Hacker News new | ask | show | jobs
by mattkrause 3210 days ago
You're violently agreeing with each other.

Python itself can be pretty slow. Doing image processing on data stored as list-of-lists-of-integers would be brutally slow.

On the other hand, numpy is an import away, and it can be quite fast, especially if it's been built with an optimized BLAS/ATLAS, etc.

1 comments

By blazingly fast you mean 100x slower than C++ equivalent and only 20x slower is you're very careful to avoid accidental copies.

For reference, MATLAB is about 30x slower with no special care. Pure Java on Hotspot was 5x slower except it dies on big data input due to very slow GC and goes to 50x slow.

Source: handled big audio data from hdf5 database, gigabytes sized. C++ equivalent had no vectorization or magic BLAS or anything.

As I'll often say to these comments, then you're doing things wrong. Numpy code can be written to never leave the numpy sandbox, and at that point it should be as fast or faster than naive c++ (because you'll be getting SSE and stuff for free).

There's a reason almost all deep learning is done in python.

The first time you have to return into python all the gains evaporate.
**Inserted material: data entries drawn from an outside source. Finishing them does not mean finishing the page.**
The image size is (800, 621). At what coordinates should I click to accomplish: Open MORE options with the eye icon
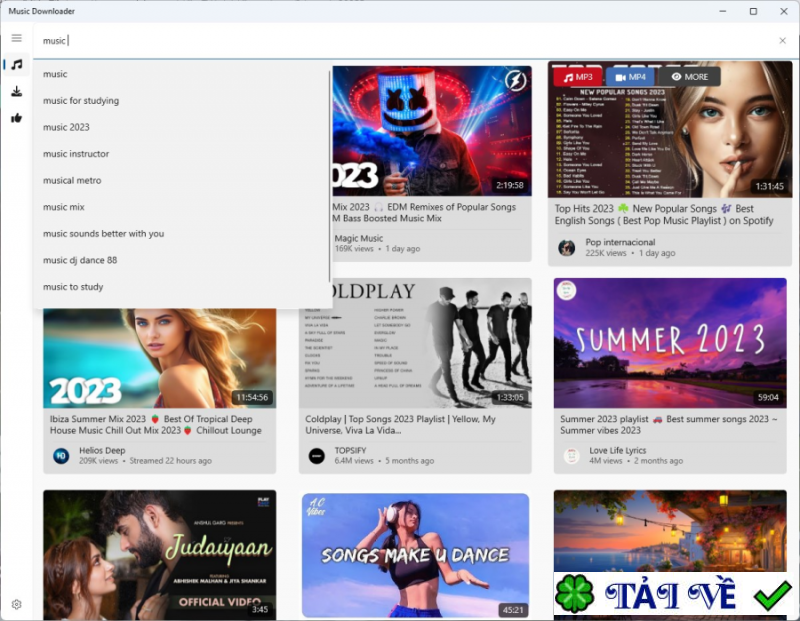(689, 76)
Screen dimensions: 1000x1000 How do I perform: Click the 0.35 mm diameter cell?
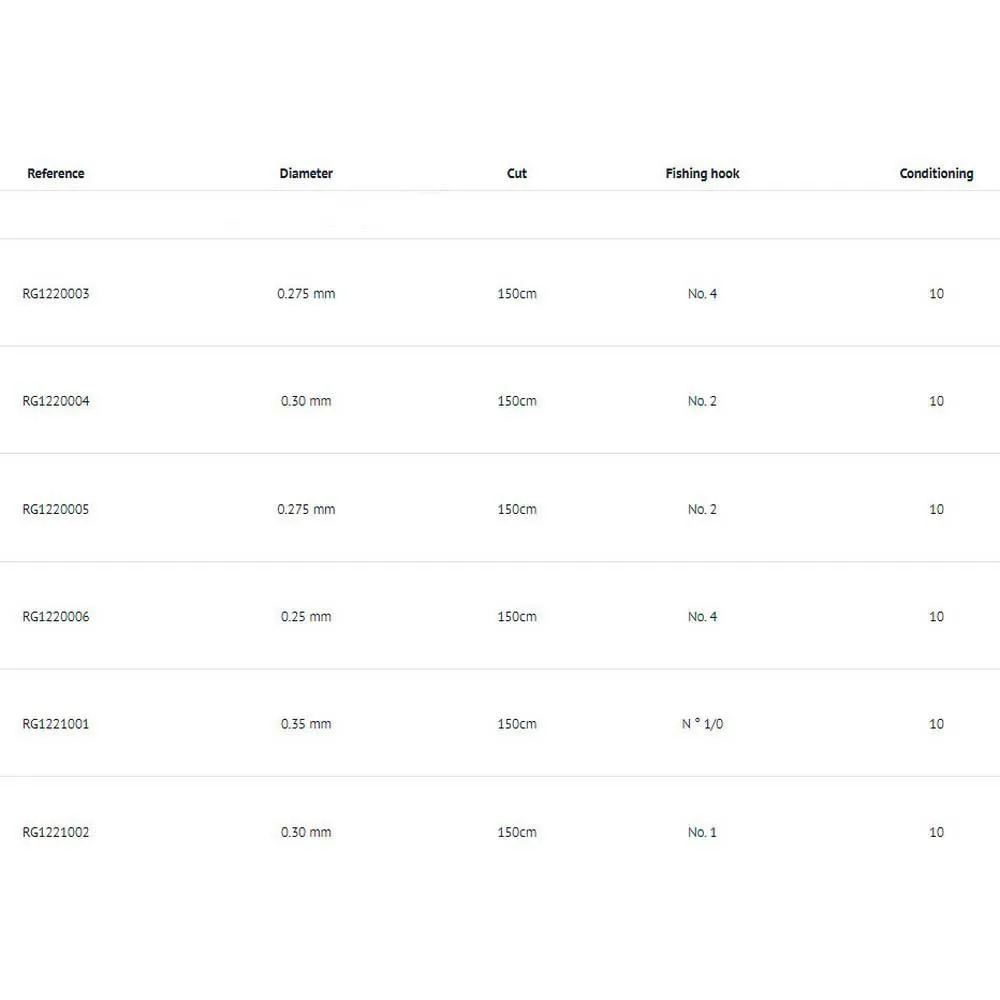[x=306, y=724]
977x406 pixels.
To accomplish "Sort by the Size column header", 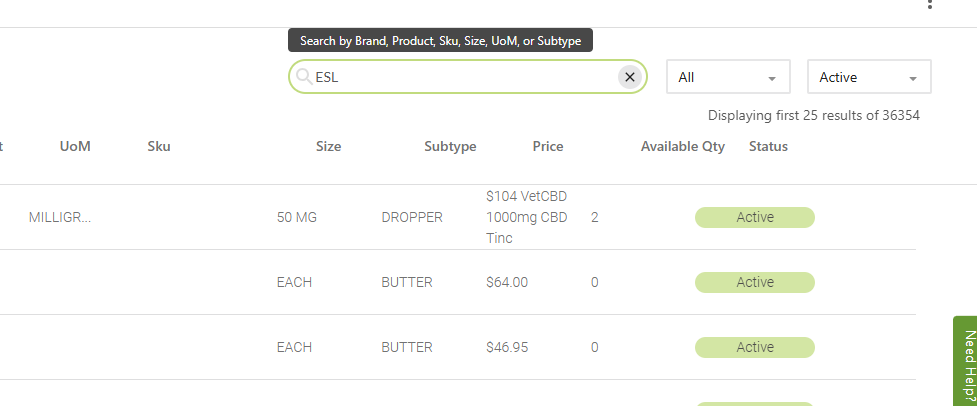I will (328, 146).
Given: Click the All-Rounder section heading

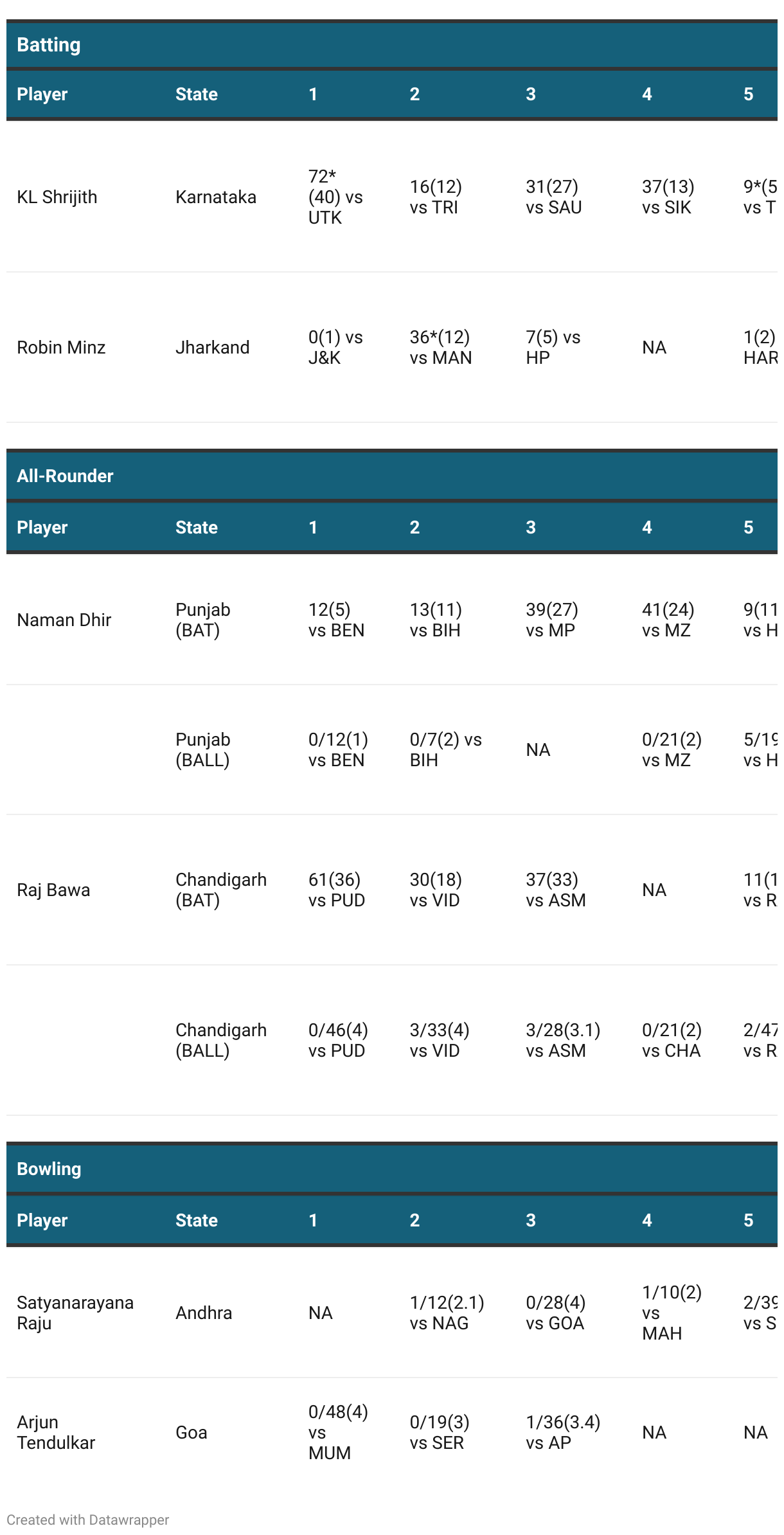Looking at the screenshot, I should click(x=65, y=476).
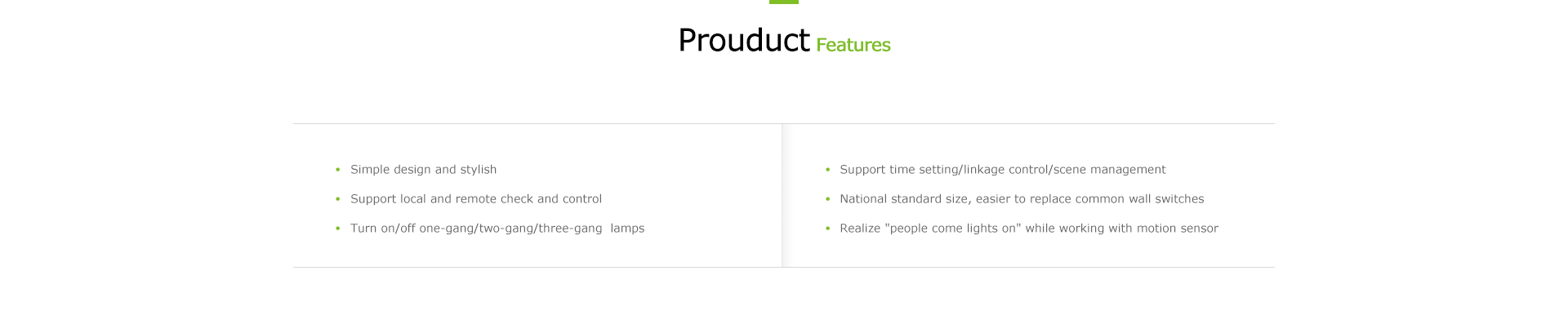The height and width of the screenshot is (333, 1568).
Task: Click 'Realize people come lights on' line
Action: point(1029,229)
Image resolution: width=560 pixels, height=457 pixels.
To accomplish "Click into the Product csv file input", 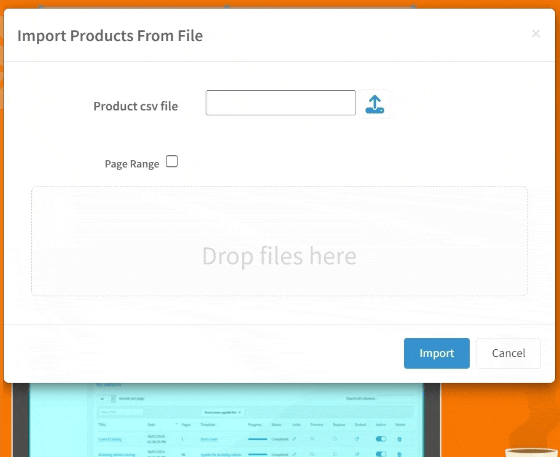I will coord(281,103).
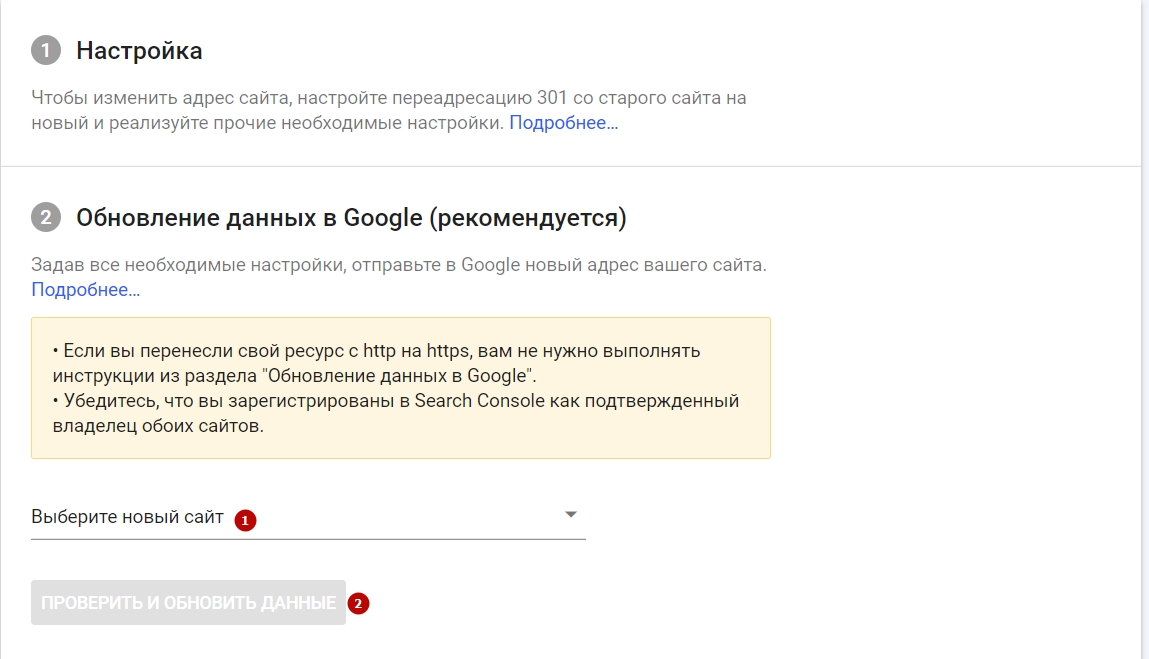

As I said, we improved python code a few times and it never even got near. What it did was a bunch of convolutions, dot products, multiplications, fft, gamma probability equations. Even vector comparisons used numpy. Used direct hdf5 interface numpy has and fast view interface for overlaps.

Numba choked on the code by the way and crashed unless views were removed. And then it produced much worse performance.

Not all data is a good fit for Numpy: some data is non-numeric or not a homogenous array.

> There's a reason almost all deep learning is done in python.

The heavy-lifting in e.g. TensorFlow is done in C++. Bindings to Python make sense because it is one of the few sanctioned languages inside Google, and it is widely used outside of Google and easy to pick up.

>The heavy-lifting in e.g. TensorFlow is done in C++. Bindings to Python make sense because it is one of the few sanctioned languages inside Google, and it is widely used outside of Google and easy to pick up.

That's exactly the same as with numpy. I'm not sure what your point is. C++ is also one of the few sanctioned languages inside google, as is Java.

>Not all data is a good fit for Numpy: some data is non-numeric or not a homogenous array.

I'm curious what kind of data you're working with that can't be represented and effectively transformed in a tensor (numpy array).

> That's exactly the same as with numpy. I'm not sure what your point is.

I was replying to "there's a reason why...". You didn't specify that reason, so from the rest of your comment I took it to mean that Python (with numpy) was fast and good enough to write deep learning stuff. That doesn't seem to be the case for TensorFlow.

> I'm curious what kind of data you're working with that can't be represented and effectively transformed in a tensor (numpy array).

I'm not intimately familiar with the internals of numpy, but my understanding is that the basic data structure is a (multi-dimensional) array of values (not pointers). That leads to a number of questions.

If you have an array of records (dtype objects), and one of the fields is a string, am I correct that each element needs to allocate memory to hold the longest possible value that can occur for that field? What if that is not known beforehand?

How do you deal with optional fields (e.g. int or null)? Do you need to add a separate boolean to indicate null?

How do you deal with union types, e.g. each record can be one of x types, do you make a record that has a field for each of the fields of those x types? Do those fields take up space?

>You didn't specify that reason, so from the rest of your comment I took it to mean that Python (with numpy) was fast and good enough to write deep learning stuff. That doesn't seem to be the case for TensorFlow.

Tensorflow tensors are numpy arrays, or are transparently viewable as such.

>If you have an array of records (dtype objects), and one of the fields is a string, am I correct that each element needs to allocate memory to hold the longest possible value that can occur for that field? What if that is not known beforehand?

Yes, although you can also store numpy arrays of pyobjects, which are arrays of pointers. You'll be able to vectorize the code, but you won't get the same performance improvements as with a normal numpy array, because that same level of performance isn't possible with an array of pointers.

Note that for most machine learning applications, you'd preprocess your string into a vector of some kind.

>How do you deal with optional fields (e.g. int or null)? Do you need to add a separate boolean to indicate null?

Yes, but I'm not sure when you'd do that. That is, again in most machine learning applications you'd be representing things as one-hot arrays or as some kind of compressed high dimensional position vector, where 0 would represent a lack of presence of some thing.

>How do you deal with union types

dt = np.dtype((np.int32,{'real':(np.int16, 0),'imag':(np.int16, 2)})

is a 32 bit int that can also be accessed as a 16 bit complex number via .real and .imag.